Avec le recul, on pouvait dire que c’était bien la première fois dans l’histoire du cyclisme que le dopage a été ouvertement abordé par les coureurs cyclistes. Cet énième coup de gueule de l’ainé de la fratrie Pélissien, pouvait sonner comme un appel à l’aide mais il n’a pas été écouté et le sujet du dopage a été ignoré pendant toutes ces années, jusqu’à la mort de Tom Simpson sur les pentes caniculaires du Mont Ventoux en 1967.

Voici les extraits du fameux article d’Albert Londres sur les Forçats de la route issu du site encyclique.com:

« Les frères Pélissier et leur camarade Ville abandonnent
Beeckman gagne la troisième étape
Coutances, 27 juin 1924.

Ce matin, nous avions précédé le peloton…

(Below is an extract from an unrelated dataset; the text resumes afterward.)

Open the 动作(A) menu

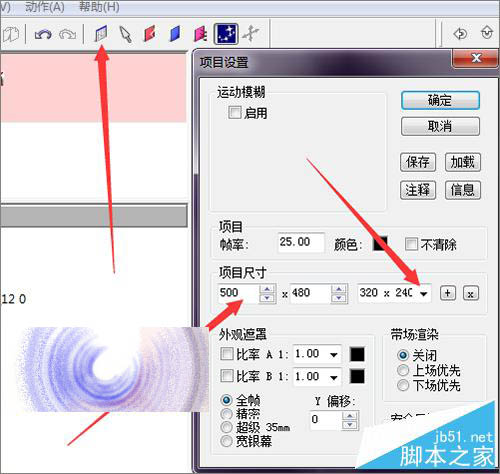45,7
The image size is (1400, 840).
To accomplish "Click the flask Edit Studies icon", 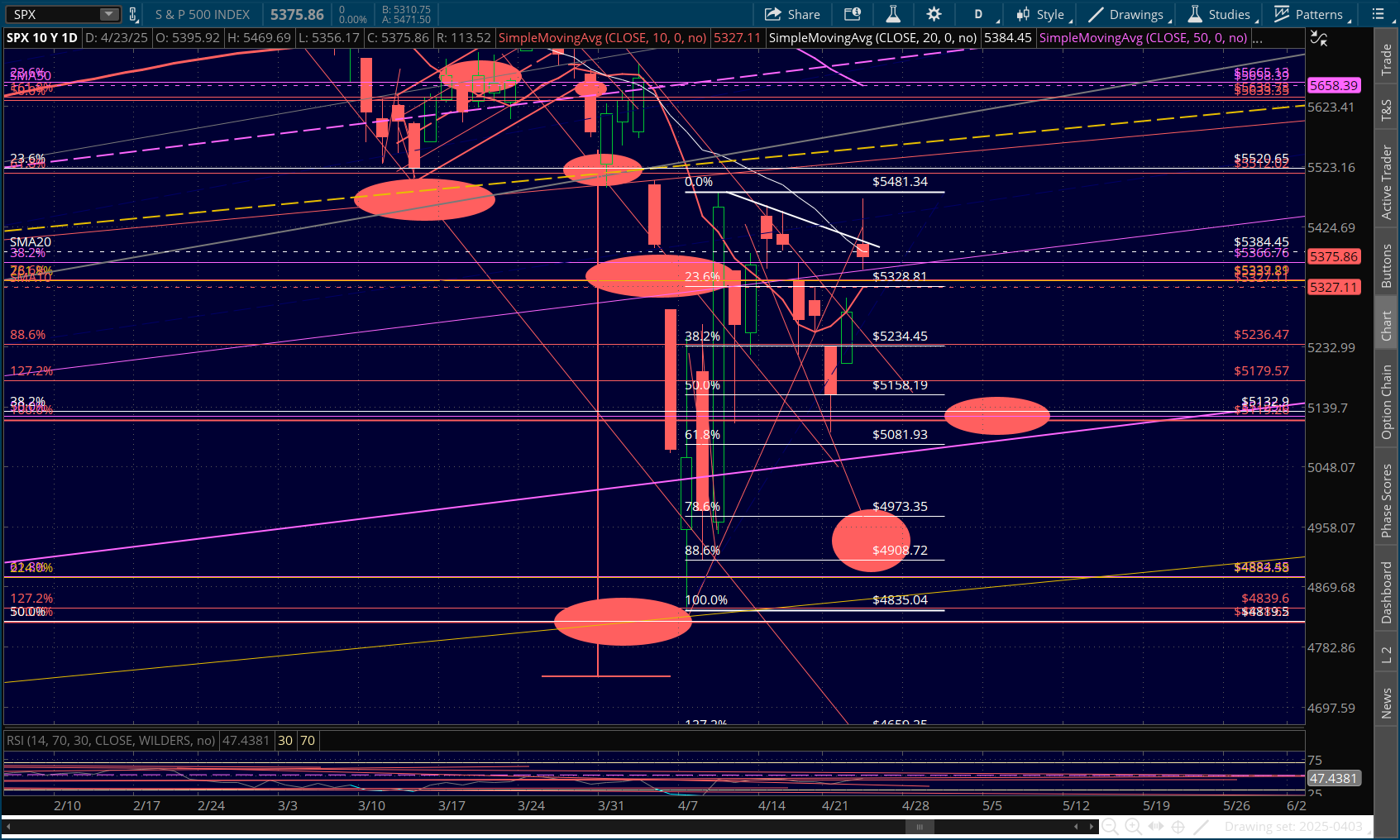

Nous étions à Granville et six heures sonnaient. Des coureurs, soudain, défilèrent. Aussitôt la foule, sûre de son affaire, cria :

– Henri ! Francis !

Henri et Francis n’étaient pas dans le lot. On attendit. Les deux catégories passées, les « ténébreux » passés – les « ténébreux » sont les touristes-routiers, des petits gars courageux, qui ne font pas partie des riches maisons de cycles, ceux qui n’ont pas de « boyaux », mais ont du cœur au ventre –, ni Henri ni Francis ne paraissaient.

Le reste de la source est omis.